──────── Testo dato ────────

Virgo: l’ultimo pianeta rimasto nel vostro segno, Mercurio, vi renderà, per un lungo lasso di tempo, pragmatici e pensierosi nelle occasioni difficili. Sole e Venere, circa da metà mese in poi, aggiungeranno al vostro carattere un po’ di mistero, allo scopo di riavvicinare un amore non corrisposto o una vecchia conoscenza. Se da una parte avrete la protezione rigorosa di Urano e Plutone, non si potrà dire lo stesso di Marte, sempre astioso e freddo nei confronti del vostro segno. Infine, la notizia più scottante è sicuramente l’arrivo di Giove e Nettuno, i quali susciteranno in voi una situazione di imbarazzo erotico…è ufficialmente iniziata la Stagione di Caccia!
Libra: i protagonisti del vostro segno sono l’intellettuale Sole e la sensuale Venere, mentre Mercurio manifesterà in voi l’aspetto poetico e artistico. Avrete il sostegno di Saturno filosofico e Giove competitivo; otterrete la sensibilità e l’autorevolezza da Plutone. Gli Astri Decretano Una Situazione Di Temporanea Stabilità.
Scorpio: a vostro sostegno vi sono Sole investigatore e Venere erotica, a cui si aggiunge l’arrivo imminente di Mercurio, amichevole e ottimista. Giove neutrale e Nettuno creativo e giocoso si uniranno verso metà mese. Con l’ulteriore aiuto di Plutone perspicace sarete avvantaggiati nell’affrontare l’insofferenza di Urano e la malinconia nostalgica di Saturno.

────────

• **Obiettivo dell'esercizio**:
Rispondi alle seguenti domande sull'oroscopo riportato sopra.
1. Quale pianeta è descritto come sempre astioso e freddo nei confronti del segno Virgo?
2. Da quale pianeta il segno Libra otterrà la sensibilità e l'autorevolezza?
3. In quale periodo Giove e Nettuno si uniranno al segno Scorpio?

──────── Dati forniti ────────

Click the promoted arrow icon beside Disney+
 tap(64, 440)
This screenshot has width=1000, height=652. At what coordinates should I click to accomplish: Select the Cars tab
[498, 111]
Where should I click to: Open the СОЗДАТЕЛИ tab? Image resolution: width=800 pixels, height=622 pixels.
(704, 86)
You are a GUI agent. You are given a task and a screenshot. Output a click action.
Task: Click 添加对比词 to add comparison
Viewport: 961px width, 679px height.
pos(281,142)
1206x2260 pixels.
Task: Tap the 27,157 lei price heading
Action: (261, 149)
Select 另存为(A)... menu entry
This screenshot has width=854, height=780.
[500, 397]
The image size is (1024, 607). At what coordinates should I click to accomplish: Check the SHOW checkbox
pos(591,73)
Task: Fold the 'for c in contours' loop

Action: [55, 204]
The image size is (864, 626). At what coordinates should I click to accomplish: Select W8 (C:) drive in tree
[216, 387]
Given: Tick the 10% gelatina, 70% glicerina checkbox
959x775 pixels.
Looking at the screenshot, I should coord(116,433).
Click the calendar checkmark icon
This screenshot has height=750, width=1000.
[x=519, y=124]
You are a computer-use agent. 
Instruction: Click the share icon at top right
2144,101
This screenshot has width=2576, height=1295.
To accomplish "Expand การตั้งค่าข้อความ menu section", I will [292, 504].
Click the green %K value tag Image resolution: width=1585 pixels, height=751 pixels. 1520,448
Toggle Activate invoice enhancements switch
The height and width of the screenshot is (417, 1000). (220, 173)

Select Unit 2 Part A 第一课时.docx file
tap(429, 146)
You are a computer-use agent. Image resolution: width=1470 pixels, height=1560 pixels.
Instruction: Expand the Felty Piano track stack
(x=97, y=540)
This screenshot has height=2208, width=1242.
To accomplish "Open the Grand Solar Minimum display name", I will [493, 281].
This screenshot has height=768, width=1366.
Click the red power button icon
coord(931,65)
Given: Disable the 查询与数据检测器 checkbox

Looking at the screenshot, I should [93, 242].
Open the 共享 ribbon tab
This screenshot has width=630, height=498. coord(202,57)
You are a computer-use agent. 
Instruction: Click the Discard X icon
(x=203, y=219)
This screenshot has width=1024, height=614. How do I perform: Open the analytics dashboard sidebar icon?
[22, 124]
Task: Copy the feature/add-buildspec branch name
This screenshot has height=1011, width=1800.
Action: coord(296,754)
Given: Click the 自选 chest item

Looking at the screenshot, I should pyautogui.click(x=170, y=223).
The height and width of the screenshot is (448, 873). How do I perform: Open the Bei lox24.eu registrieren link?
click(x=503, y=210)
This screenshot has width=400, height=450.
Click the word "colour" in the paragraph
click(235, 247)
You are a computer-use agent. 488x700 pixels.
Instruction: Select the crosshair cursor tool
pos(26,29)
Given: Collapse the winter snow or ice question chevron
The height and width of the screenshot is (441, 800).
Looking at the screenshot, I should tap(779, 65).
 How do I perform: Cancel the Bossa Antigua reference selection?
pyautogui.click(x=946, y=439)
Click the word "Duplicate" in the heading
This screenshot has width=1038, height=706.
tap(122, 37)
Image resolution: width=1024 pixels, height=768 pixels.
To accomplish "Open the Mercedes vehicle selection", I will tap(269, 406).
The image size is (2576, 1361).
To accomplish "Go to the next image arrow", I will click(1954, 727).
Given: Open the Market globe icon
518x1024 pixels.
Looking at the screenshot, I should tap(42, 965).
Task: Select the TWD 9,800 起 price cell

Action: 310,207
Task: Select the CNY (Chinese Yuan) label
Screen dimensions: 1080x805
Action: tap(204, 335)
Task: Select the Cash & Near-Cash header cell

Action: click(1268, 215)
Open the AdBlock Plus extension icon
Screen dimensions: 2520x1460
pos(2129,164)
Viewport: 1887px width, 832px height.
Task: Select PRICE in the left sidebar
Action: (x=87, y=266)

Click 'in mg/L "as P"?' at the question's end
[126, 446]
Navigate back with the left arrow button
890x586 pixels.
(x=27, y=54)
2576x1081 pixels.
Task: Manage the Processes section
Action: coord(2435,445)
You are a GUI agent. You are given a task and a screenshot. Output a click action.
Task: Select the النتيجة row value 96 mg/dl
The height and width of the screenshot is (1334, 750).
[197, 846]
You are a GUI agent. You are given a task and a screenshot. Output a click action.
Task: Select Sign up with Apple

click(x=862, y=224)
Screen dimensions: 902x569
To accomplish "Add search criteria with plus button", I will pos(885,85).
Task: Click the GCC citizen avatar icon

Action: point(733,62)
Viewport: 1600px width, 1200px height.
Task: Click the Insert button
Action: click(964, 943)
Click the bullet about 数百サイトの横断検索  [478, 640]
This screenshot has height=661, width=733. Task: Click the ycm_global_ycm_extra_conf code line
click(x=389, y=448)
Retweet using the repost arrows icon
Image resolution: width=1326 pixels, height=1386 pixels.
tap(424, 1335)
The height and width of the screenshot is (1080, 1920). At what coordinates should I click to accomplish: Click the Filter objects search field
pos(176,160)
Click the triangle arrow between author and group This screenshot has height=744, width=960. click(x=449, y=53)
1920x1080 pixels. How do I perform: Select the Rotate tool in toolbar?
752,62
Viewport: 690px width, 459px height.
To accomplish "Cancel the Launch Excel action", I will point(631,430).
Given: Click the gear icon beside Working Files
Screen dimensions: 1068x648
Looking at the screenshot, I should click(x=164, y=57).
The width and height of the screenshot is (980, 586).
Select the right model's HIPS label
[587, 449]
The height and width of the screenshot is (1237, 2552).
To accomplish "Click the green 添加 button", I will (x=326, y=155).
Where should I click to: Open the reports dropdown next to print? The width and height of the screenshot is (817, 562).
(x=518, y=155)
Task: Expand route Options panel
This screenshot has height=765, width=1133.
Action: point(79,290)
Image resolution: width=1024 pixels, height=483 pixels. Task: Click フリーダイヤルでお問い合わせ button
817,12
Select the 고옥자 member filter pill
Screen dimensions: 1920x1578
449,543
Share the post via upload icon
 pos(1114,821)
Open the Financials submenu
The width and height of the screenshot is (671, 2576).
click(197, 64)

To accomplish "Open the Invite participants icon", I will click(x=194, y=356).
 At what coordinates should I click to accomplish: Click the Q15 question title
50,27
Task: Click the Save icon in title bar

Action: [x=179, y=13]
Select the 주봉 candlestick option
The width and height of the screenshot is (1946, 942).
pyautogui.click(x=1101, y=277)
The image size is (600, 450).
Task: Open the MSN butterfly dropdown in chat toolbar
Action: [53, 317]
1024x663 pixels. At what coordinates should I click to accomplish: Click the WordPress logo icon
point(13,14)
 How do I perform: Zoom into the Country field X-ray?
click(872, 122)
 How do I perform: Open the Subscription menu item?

────────

• **Soluzione dell'esercizio**:
1. Marte.
2. Da Plutone.
3. Verso metà mese.